■ **EXERCISE AIM**
Output only the stretch of the listing that starts at the line containing "Open the Layer Properties Manager icon" and ends at the line containing "You are a computer-use agent. This", reproduced exactly with both ends.

■ **DATASET RECORDS**
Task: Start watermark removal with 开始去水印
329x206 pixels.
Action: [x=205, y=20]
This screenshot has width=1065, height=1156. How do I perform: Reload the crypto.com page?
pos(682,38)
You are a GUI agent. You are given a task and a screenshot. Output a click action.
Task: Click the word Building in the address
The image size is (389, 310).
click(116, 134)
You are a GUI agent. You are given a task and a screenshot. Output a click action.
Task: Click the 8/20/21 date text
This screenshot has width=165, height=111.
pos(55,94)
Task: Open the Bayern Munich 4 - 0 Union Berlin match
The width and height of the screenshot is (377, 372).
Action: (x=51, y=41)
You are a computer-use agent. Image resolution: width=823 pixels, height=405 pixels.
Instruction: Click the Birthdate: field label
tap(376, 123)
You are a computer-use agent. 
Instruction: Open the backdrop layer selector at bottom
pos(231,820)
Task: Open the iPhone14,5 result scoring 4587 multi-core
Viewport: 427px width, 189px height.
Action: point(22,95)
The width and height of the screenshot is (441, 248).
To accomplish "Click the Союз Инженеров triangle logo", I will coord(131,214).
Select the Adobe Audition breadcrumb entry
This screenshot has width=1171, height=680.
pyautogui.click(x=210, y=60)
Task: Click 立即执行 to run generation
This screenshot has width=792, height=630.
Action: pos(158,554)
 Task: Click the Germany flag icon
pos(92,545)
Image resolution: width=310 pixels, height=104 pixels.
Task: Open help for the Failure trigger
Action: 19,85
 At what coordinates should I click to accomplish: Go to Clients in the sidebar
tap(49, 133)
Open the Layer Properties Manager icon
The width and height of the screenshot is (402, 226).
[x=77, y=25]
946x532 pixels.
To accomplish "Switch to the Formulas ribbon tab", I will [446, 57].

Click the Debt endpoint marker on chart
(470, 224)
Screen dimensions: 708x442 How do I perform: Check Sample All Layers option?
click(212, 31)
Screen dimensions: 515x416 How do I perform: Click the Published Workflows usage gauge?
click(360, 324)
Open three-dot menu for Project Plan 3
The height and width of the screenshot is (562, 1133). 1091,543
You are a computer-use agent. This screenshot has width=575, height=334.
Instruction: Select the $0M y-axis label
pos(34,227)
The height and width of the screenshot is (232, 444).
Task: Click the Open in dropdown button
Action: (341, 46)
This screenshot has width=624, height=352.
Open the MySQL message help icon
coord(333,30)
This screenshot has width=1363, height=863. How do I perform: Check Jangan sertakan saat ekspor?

■ **ANSWER TO THIS PROBLEM**
Open the Layer Properties Manager icon
The width and height of the screenshot is (402, 226).
[x=77, y=25]
946x532 pixels.
To accomplish "Switch to the Formulas ribbon tab", I will [446, 57].

Click the Debt endpoint marker on chart
(470, 224)
Screen dimensions: 708x442 How do I perform: Check Sample All Layers option?
click(212, 31)
Screen dimensions: 515x416 How do I perform: Click the Published Workflows usage gauge?
click(360, 324)
Open three-dot menu for Project Plan 3
The height and width of the screenshot is (562, 1133). 1091,543
You are a computer-use agent. This screenshot has width=575, height=334.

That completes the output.